• Stored rows:
____________________

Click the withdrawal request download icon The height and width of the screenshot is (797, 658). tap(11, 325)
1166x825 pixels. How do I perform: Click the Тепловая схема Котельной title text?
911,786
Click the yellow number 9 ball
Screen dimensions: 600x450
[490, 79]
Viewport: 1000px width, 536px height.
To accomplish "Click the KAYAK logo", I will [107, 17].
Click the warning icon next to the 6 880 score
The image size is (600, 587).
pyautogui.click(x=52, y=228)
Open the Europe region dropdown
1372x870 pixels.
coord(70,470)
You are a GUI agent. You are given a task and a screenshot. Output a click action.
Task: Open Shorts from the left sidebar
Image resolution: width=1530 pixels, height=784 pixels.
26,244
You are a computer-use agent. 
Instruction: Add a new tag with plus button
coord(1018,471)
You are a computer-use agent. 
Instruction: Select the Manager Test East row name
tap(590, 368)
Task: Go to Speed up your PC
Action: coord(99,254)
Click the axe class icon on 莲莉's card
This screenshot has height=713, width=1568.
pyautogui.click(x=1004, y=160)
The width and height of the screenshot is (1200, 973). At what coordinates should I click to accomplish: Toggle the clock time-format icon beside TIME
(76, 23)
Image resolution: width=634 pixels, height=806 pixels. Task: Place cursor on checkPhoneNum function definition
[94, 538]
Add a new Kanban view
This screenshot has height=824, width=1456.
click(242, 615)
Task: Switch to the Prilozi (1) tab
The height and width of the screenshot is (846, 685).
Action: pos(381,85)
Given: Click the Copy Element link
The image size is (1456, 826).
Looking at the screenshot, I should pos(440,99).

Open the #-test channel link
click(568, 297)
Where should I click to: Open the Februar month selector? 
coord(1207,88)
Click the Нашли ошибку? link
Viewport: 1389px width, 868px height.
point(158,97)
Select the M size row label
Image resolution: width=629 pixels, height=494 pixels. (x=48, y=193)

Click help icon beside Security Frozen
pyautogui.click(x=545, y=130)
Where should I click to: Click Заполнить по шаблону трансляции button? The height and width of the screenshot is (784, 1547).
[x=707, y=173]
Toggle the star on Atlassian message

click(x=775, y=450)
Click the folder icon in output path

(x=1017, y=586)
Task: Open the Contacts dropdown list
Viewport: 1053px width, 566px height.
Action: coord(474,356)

____________________

• Directions for this task:
Reproduce verbatim the lines of the data starting at the line containing "Click the Нашли ошибку? link" and continuing through the last line of the data, including both.

• Exercise response:
Click the Нашли ошибку? link
Viewport: 1389px width, 868px height.
point(158,97)
Select the M size row label
Image resolution: width=629 pixels, height=494 pixels. (x=48, y=193)

Click help icon beside Security Frozen
pyautogui.click(x=545, y=130)
Where should I click to: Click Заполнить по шаблону трансляции button? The height and width of the screenshot is (784, 1547).
[x=707, y=173]
Toggle the star on Atlassian message

click(x=775, y=450)
Click the folder icon in output path

(x=1017, y=586)
Task: Open the Contacts dropdown list
Viewport: 1053px width, 566px height.
Action: coord(474,356)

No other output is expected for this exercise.